Positive domestic macro-data and value buying lifted the Indian equity markets during the mid-afternoon trade session on Tuesday.
Healthy buying was witnessed in metal and automobile stocks.
The wider 51-scrip Nifty of the National Stock Exchange (NSE) edged up by 42.30 points or 0.49 per cent to 8,668 points.
The barometer 30-scrip sensitive index (Sensex) of the BSE, which opened at 27,966.18 points, traded at 28,020.16 points (at 2 p.m.) -- up 89.95 points or 0.32 per cent, from its previous close at 27,930.21 points.
The Sensex has so far touched a high of 28,028.37 points and a low of 27,872.15 points during the intra-day trade.
The BSE market breadth was tilted in favour of the bulls -- with 1,565 advances and 1,214 declines.
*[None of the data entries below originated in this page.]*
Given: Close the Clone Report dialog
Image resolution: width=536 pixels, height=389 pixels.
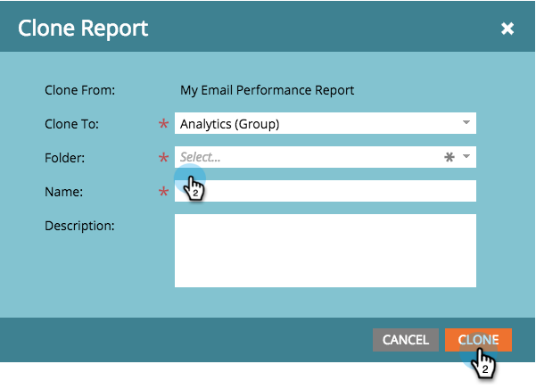Looking at the screenshot, I should (507, 29).
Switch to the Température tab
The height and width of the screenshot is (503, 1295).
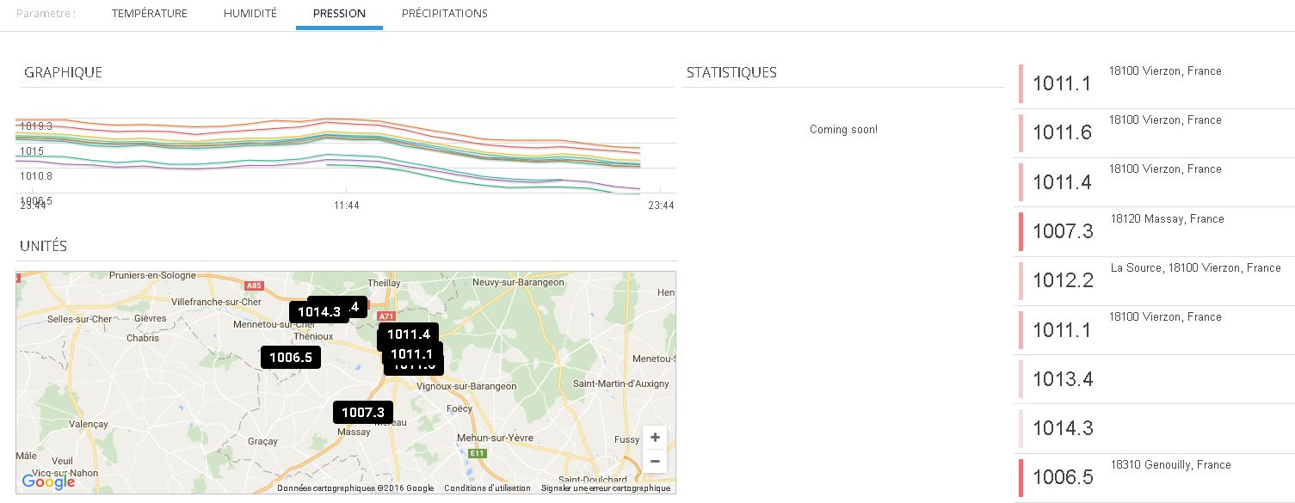[149, 14]
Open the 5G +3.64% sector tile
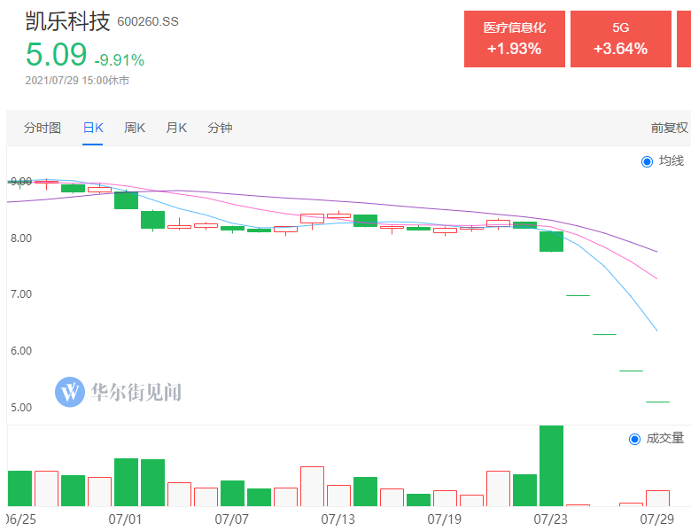Screen dimensions: 691x531 (x=620, y=39)
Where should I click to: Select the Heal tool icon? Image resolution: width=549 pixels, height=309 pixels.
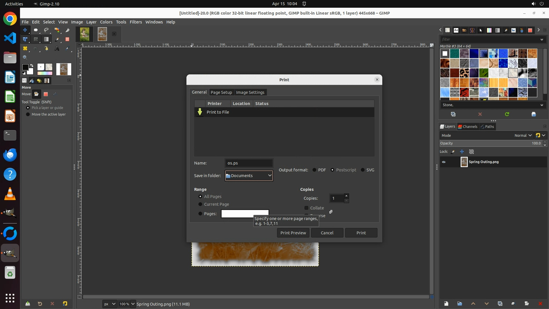coord(25,49)
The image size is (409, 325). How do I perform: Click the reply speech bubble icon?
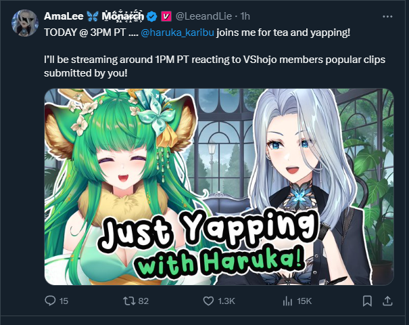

On Sunday,the benchmark indices had ceded their initial gains during the special "Muhurat" trade session to close on a negative note due to caution ahead of key global events' risks, negative international cues and profit booking.
The barometer index had declined by 11.30 points or 0.04 per cent, while the NSE Nifty edged lower by 12.30 points or 0.14 per cent.
"The 30 share BSE Sensex and Nifty 50 are trading flat to marginally up today on account of Indian factory PMI (Purchasing Managers' Index) data which showed a rise from 52.1 in Sept'16 to 54.4 in Oct'16," Astha Jain, Senior Research Analyst, Hem Securities told IANS.
"On the international level, the European markets opened marginally higher. Markets are watching for the two-day FOMC (Federal Open Market Committee) meet that starts today in which Fed is expected to keep policy unchanged."
According to Dhruv Desai, Director and Chief Operating Officer of Tradebulls, the Nifty traded firm due to buying support from traders.
"Bearish USD/INR futures prices also supported the firm trend in Indian equity markets. Banking, pharma, auto and oil-gas stocks traded firm on strong buying sentiments," Desai said.
"Textile, aviation and media-entertainment stocks traded firm, while FMCG stocks traded down on lack of buying support from traders."